The aim of the study was to analyze the characteristics of posterior reversible encephalopathy syndrome (PRES) cases treated at 10 different institutions in our country. Fifty-eight patients diagnosed with PRES were included in this study. The data of PRES cases from 10 departments of pediatric hematology/oncology were analyzed. The mean age of the patients at the time of diagnosis of PRES was 8.95 +/- 3.66 years. Most patients (80.4%) had a primary diagnosis of acute leukemia. Patients received chemotherapy (71.4%) and/or used steroids within 14 days before the diagnosis of PRES (85.7%). Hypertension was found in 83.9% of the patients. Twenty-six patients had infections and 22 of them had febrile neutropenia.
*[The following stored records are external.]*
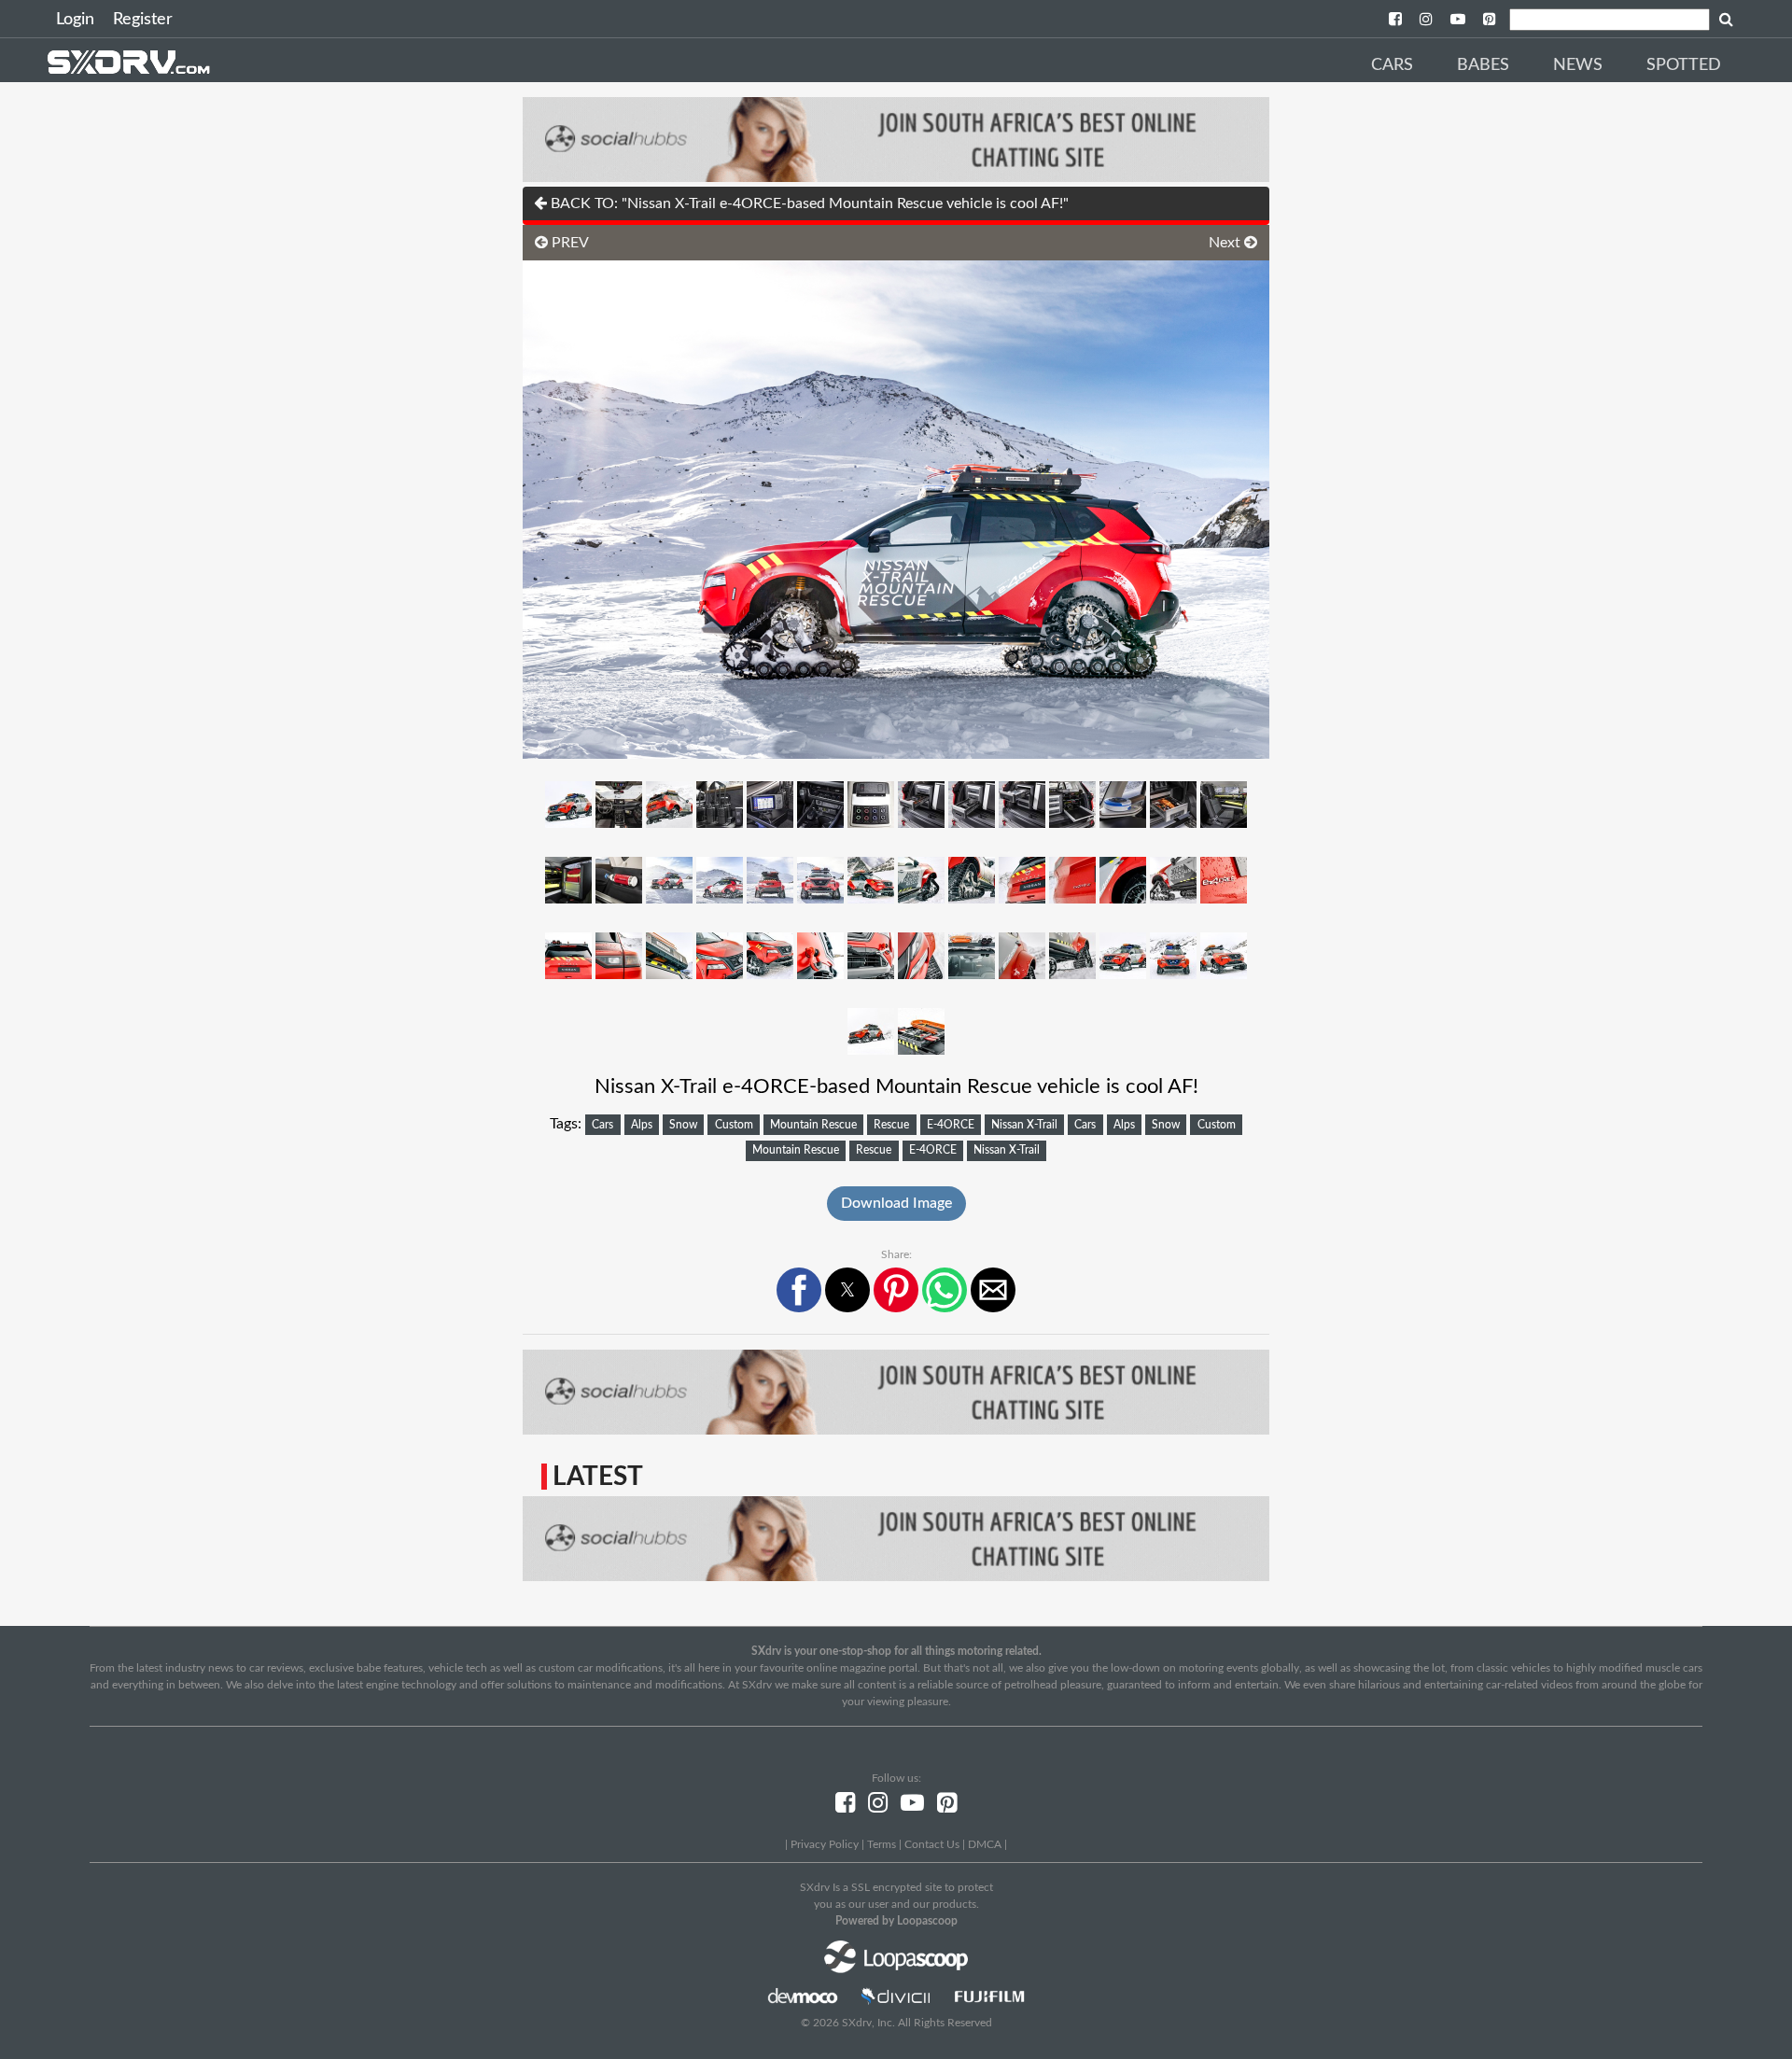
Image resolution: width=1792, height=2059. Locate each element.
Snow (683, 1124)
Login (75, 19)
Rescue (891, 1124)
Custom (734, 1124)
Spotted (1683, 65)
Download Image (896, 1203)
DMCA (984, 1844)
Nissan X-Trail (1024, 1124)
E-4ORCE (950, 1124)
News (1578, 65)
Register (143, 19)
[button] (799, 1290)
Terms (881, 1844)
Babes (1483, 65)
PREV (568, 242)
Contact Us (931, 1844)
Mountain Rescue (813, 1124)
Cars (1392, 65)
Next (1226, 242)
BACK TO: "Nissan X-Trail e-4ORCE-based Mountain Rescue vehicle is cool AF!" (808, 203)
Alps (641, 1124)
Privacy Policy (825, 1844)
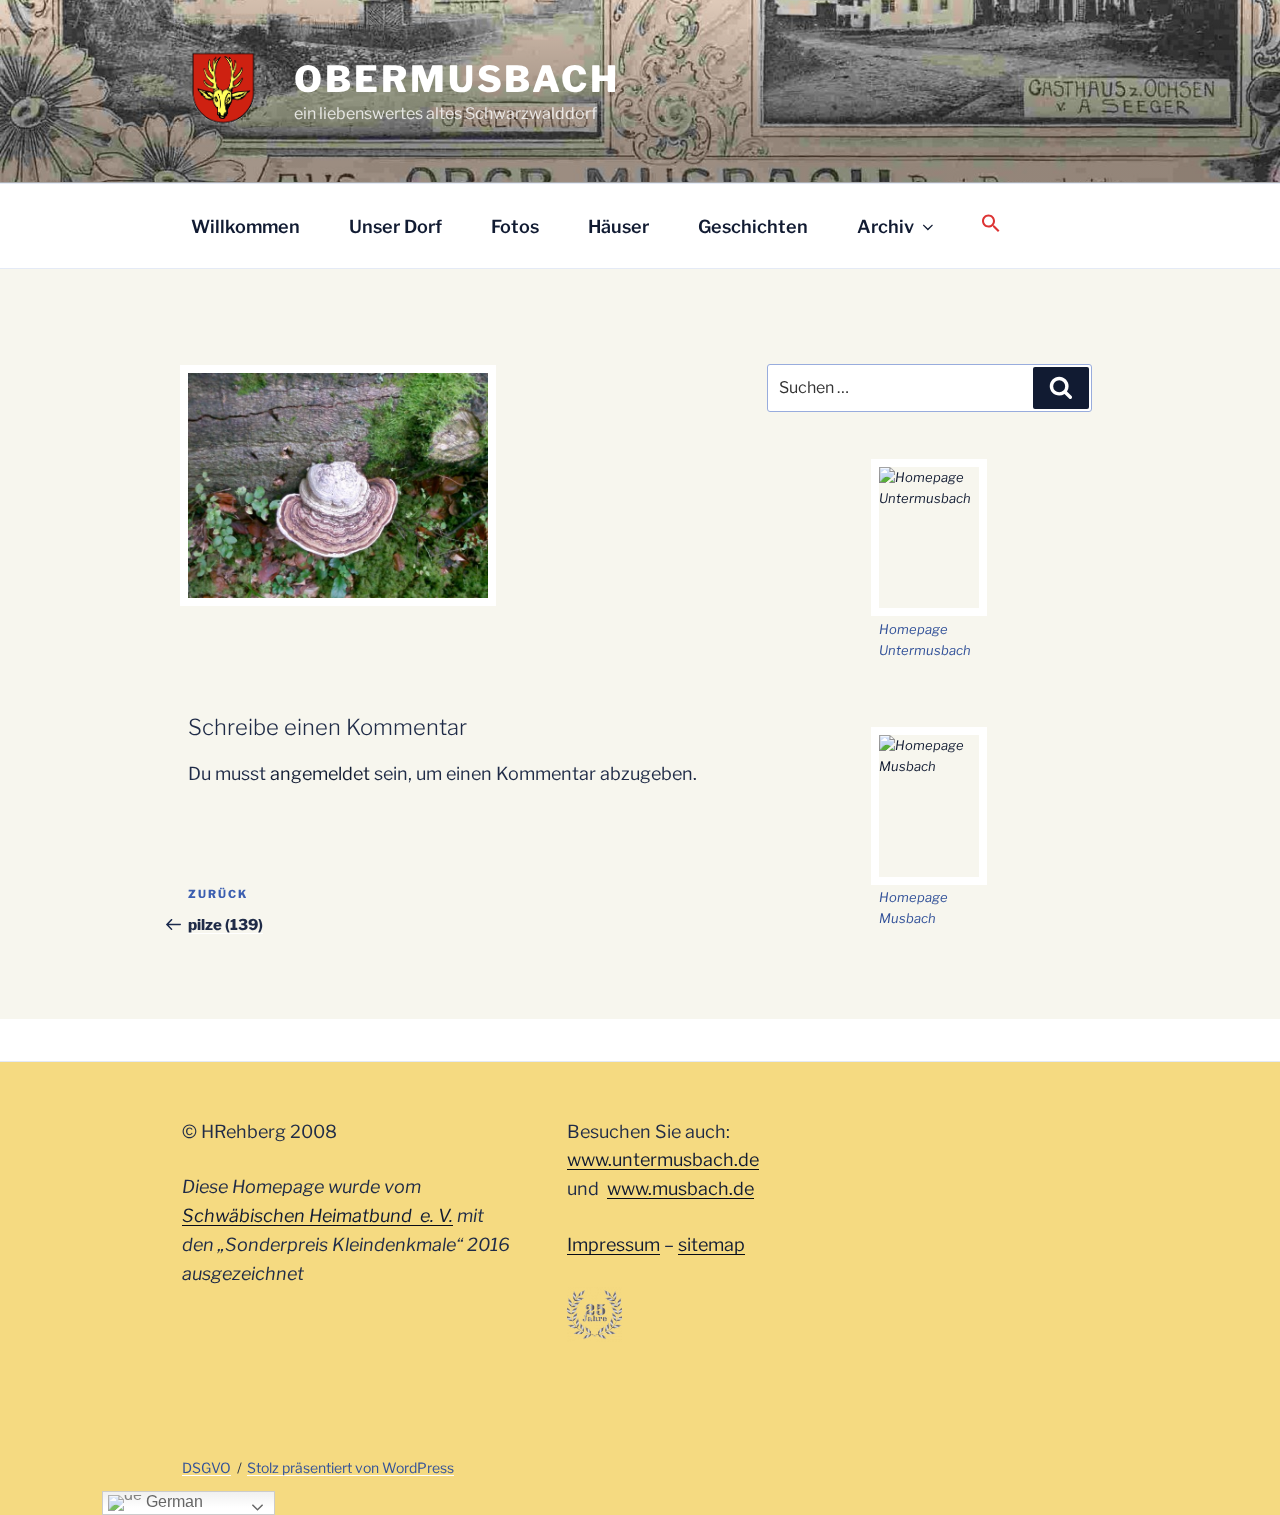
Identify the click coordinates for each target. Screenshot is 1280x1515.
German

The most common electrolyte disorders were hypocalcemia, hypomagnesemia, and hypopotassemia. Six patients had tumor lysis syndrome and 4 had inappropriate antidiuretic hormone syndrome. Magnetic resonance imaging was used for diagnosis in all patients. The most commonly involved regions by magnetic resonance imaging were occipital (58%), parietal (51%), and frontal lobes (45%), respectively. Twenty-five patients required intensive care and 7 patients were intubated. In conclusion, PRES may develop during the follow-up and treatment of hematological diseases. In addition to steroid and intense combined chemotherapies, immunosuppressive agents and hypertension are also factors that may be responsible for PRES.